-- start INPUT --

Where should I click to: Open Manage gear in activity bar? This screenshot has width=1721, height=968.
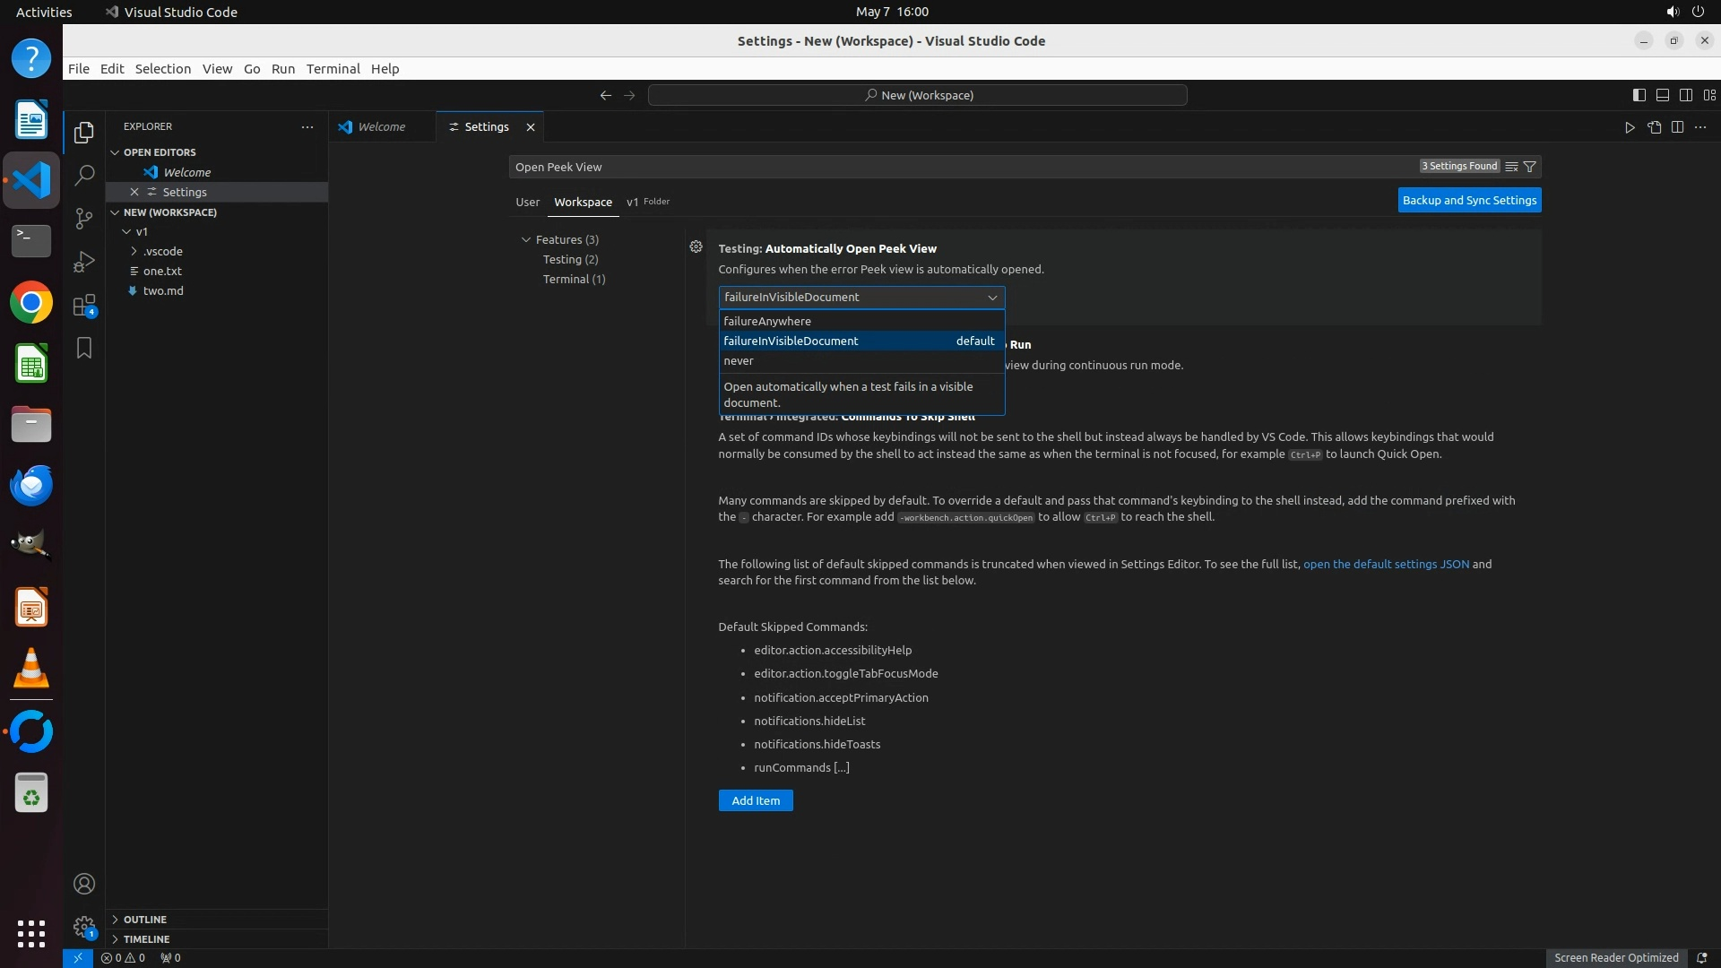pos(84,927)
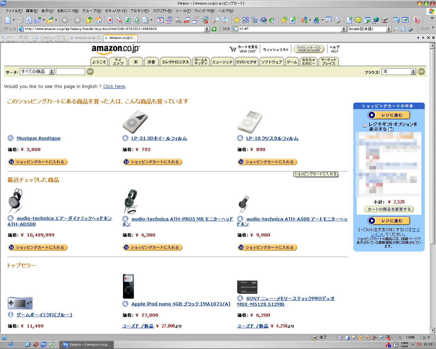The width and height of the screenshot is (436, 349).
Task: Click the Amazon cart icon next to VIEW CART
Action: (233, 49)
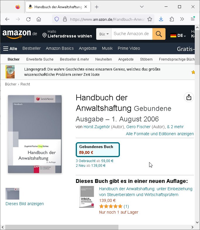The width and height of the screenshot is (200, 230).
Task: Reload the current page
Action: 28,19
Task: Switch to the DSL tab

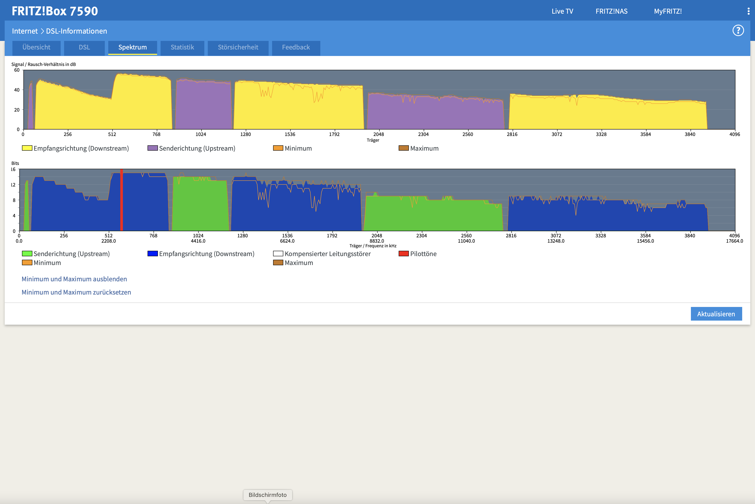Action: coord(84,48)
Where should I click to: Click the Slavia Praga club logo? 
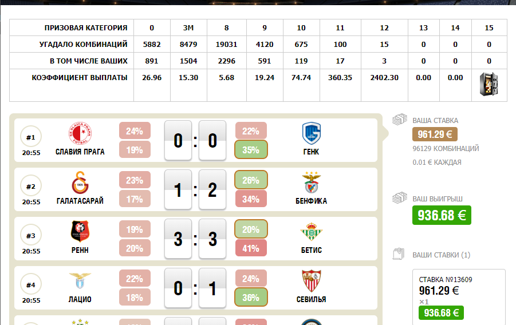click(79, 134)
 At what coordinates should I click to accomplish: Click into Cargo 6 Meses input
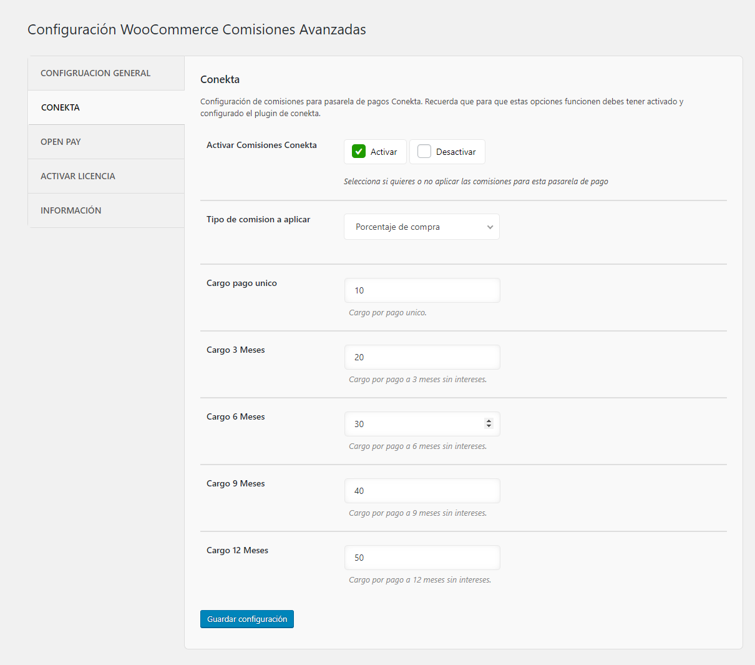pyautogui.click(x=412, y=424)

-- end INPUT --

** AIM OF THE TASK **
Express the lines above as a JSON list of strings, one string per line, leaving out blank lines. Omit the pictures from your answer.

** REPLY **
[
  "Where should I click to: Open Manage gear in activity bar? This screenshot has width=1721, height=968.",
  "pos(84,927)",
  "The width and height of the screenshot is (436, 349).",
  "Task: Click the Amazon cart icon next to VIEW CART",
  "Action: (233, 49)",
  "The width and height of the screenshot is (200, 230).",
  "Task: Reload the current page",
  "Action: 28,19",
  "Task: Switch to the DSL tab",
  "Action: coord(84,48)",
  "Where should I click to: Click the Slavia Praga club logo? ",
  "click(79, 134)",
  " At what coordinates should I click to accomplish: Click into Cargo 6 Meses input",
  "pyautogui.click(x=412, y=424)"
]